Japanese Elections Likely To Turn on Military Role

Opposition shifts debate from economy to unpopular deployment law

THE anti-military political opposition in Japan has succeeded in turning an otherwise lackluster election campaign into a virtual referendum on the role of the Japanese Defense Forces in United Nations peace-keeping operations.

The campaign debate began last month after the Social Democratic Party of Japan walked out of parliament in protest over the passage of a law allowing the first overseas deployment of troops since World War II.

The party then took advantage of the scheduled July 26 elections for half of the upper house seats to take the issue to the streets and to the media, forcing the ruling Liberal Democratic Party (LDP) to defend the law.

The LDP, angry at the media for highlighting the law, had hoped that its new budget package to stimulate the econ-omy would help it receive a fair showing in the election.

But many public- opinion surveys reveal that a slim majority of Japanese oppose the deployment bill, known as the PKO (peace-keeping operations) law.
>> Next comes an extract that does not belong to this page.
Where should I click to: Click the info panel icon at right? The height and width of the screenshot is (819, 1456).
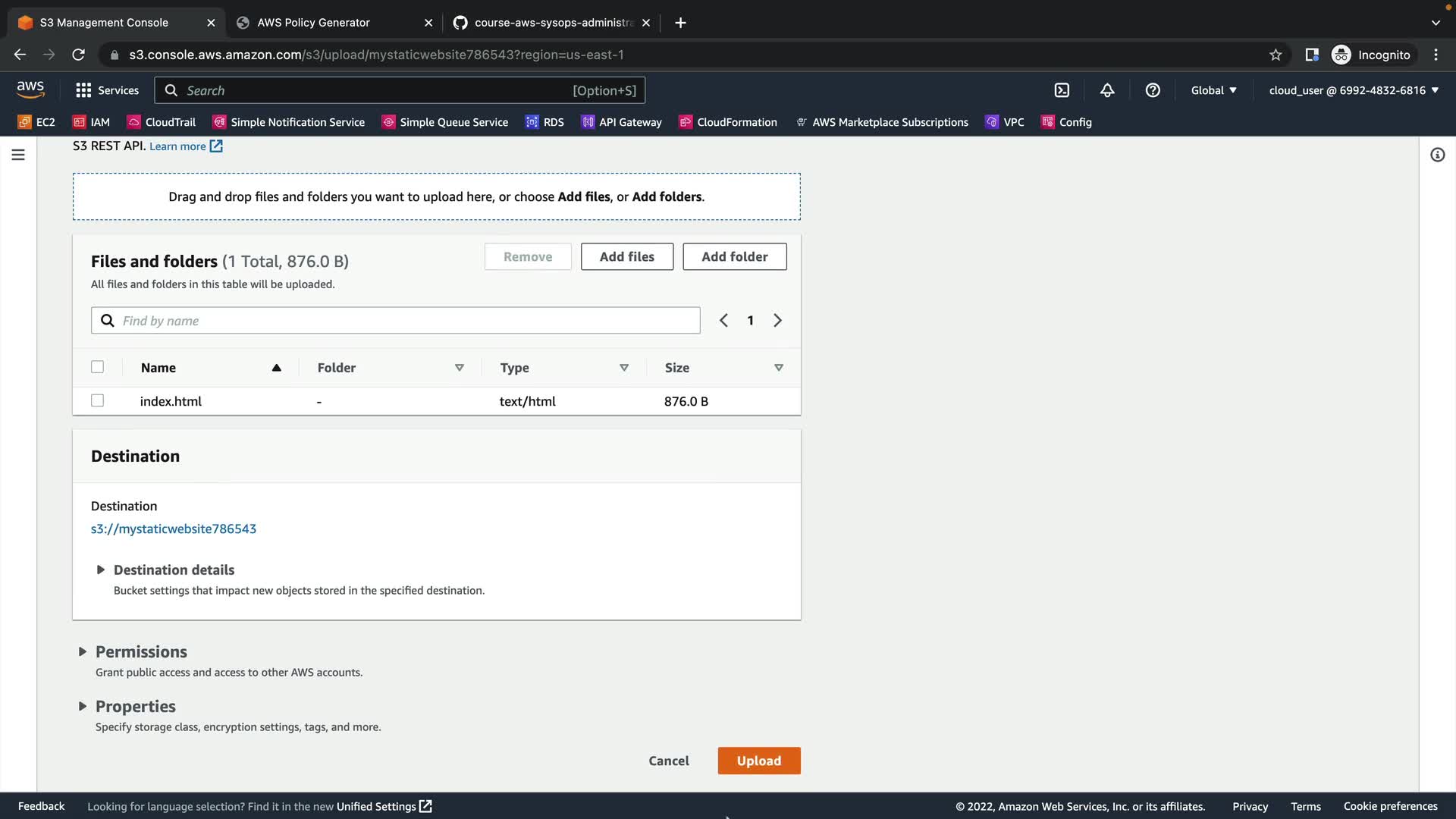[x=1437, y=155]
And the socialists, who have long seen their role as preventing any revival of militarism in Japan, claim that too many of Japan's neighbors in Asia oppose expanding the role of the Japanese military.

"The PKO law is deeply affecting voters and constituencies," stated a June 28 editorial in Mainichi newspaper, which added that the issue "may well determine the future of the country."
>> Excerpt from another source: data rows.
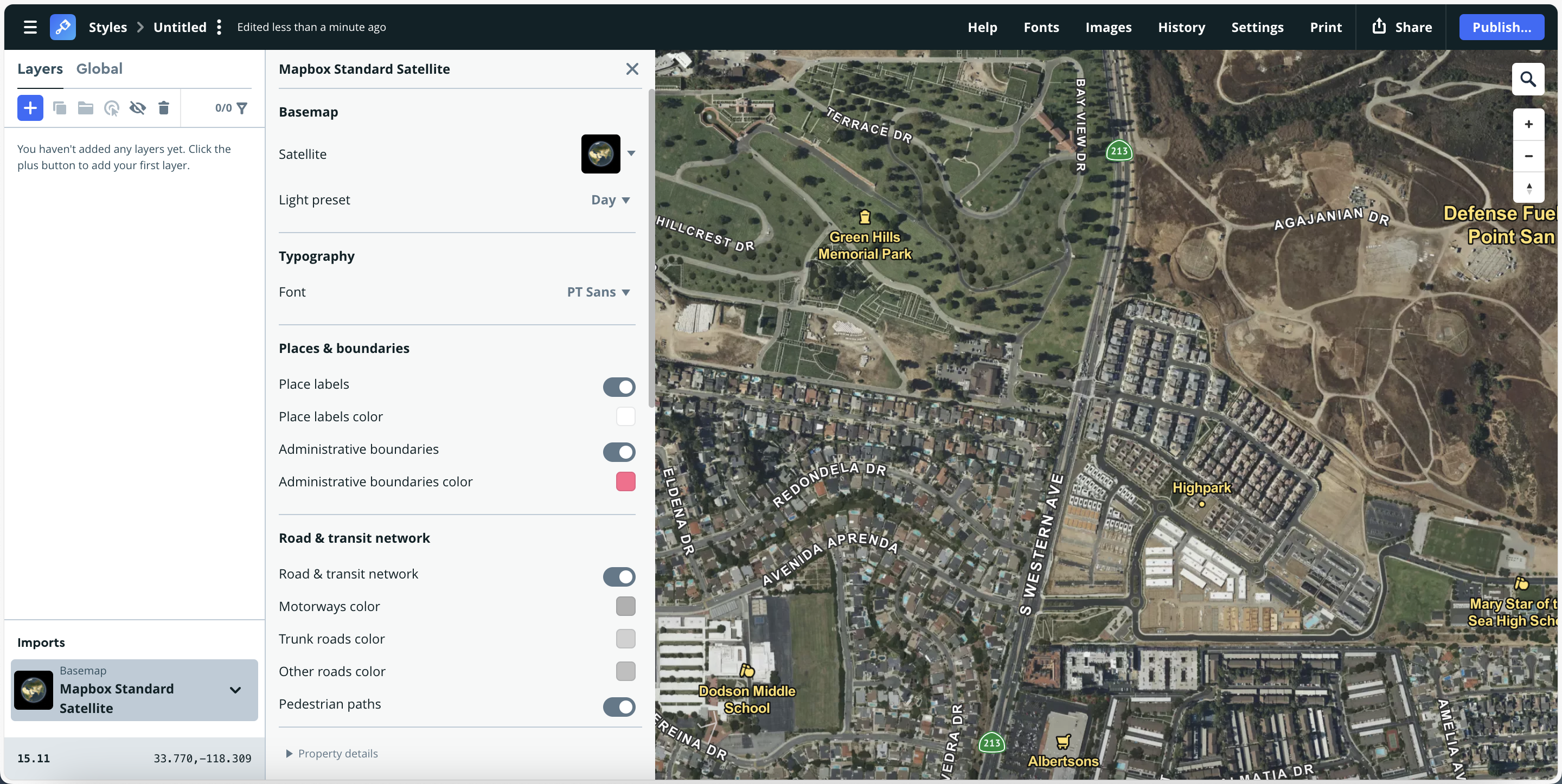Click the select-on-map cursor icon
1562x784 pixels.
point(112,108)
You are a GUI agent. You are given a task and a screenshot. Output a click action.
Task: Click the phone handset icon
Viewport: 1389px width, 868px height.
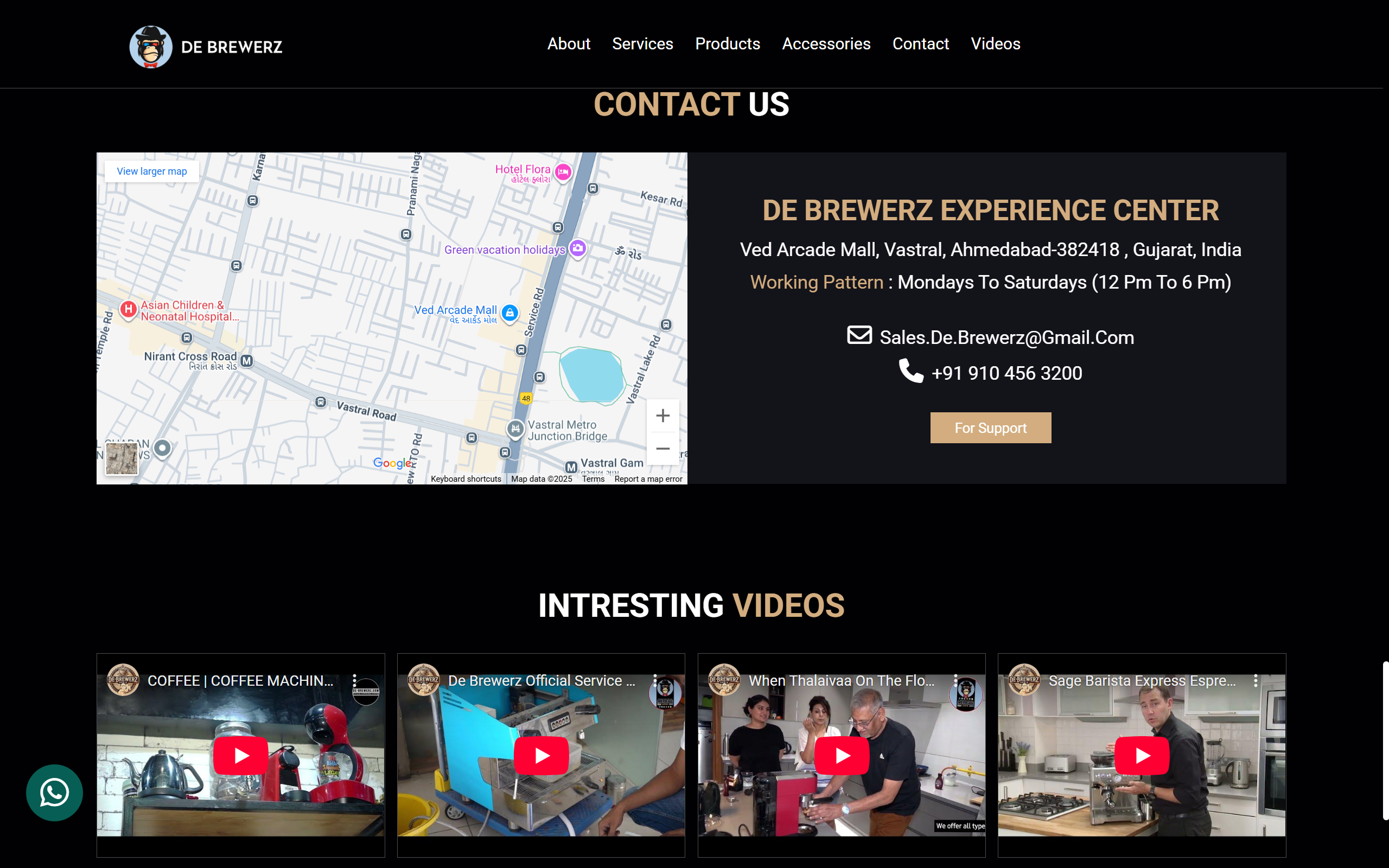[911, 371]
In passing the law, the LDP had already compromised by "freezing" a provision allowing troops to be deployed in dangerous areas. At present, the law allows up to 2,000 soldiers to help the UN in monitoring a cease-fire, organizing elections, and disarming combatants. LDP leaders say they expect a national debate for many years on Japan's role in the world, an issue raised starkly during last year's Gulf war.

"Japan must assume its responsibility because the fate of the world, which aspires to peace and prosperity, is common with ours," Prime Minister Kiichi Miyazawa said in a statement. "At the (Munich Group-of-Seven) sum-mit, I felt how much the world is expecting of us."

Since the passage, the government has moved quickly to prepare for 400 to 700 troops to be deployed to Cambodia in a few months to aid UN forces there.

Despite the debate over the military, the LDP is confident that it will take a majority of 127 seats up for grabs in the election, although the size of its win is expected by many observers to reflect public opinion on the new law.

"Provided that things don't change much, I think we will win the majority of seats," says Ichiro Ozawa, former LDP secretary-general. The LDP lost its majority hold in the upper house in 1989 for the first time since the party was formed in 1955. The issues in that election centered on a new sales tax and scandals by high LDP leaders.

Even if it wins its targeted number of seats - about 60 to 65 - the LDP will still lack control of the upper house, unless it can win over small opposition parties for key votes on major legislation, as it did on the PKO law.

Meanwhile, the election is also seen as changing the balance of power among the various factions within the LDP. The powerful faction headed by former Prime Minister Noboru Takeshita has maneuvered within the party to promote candidates, which will help it in the next Cabinet reshuffle later this year.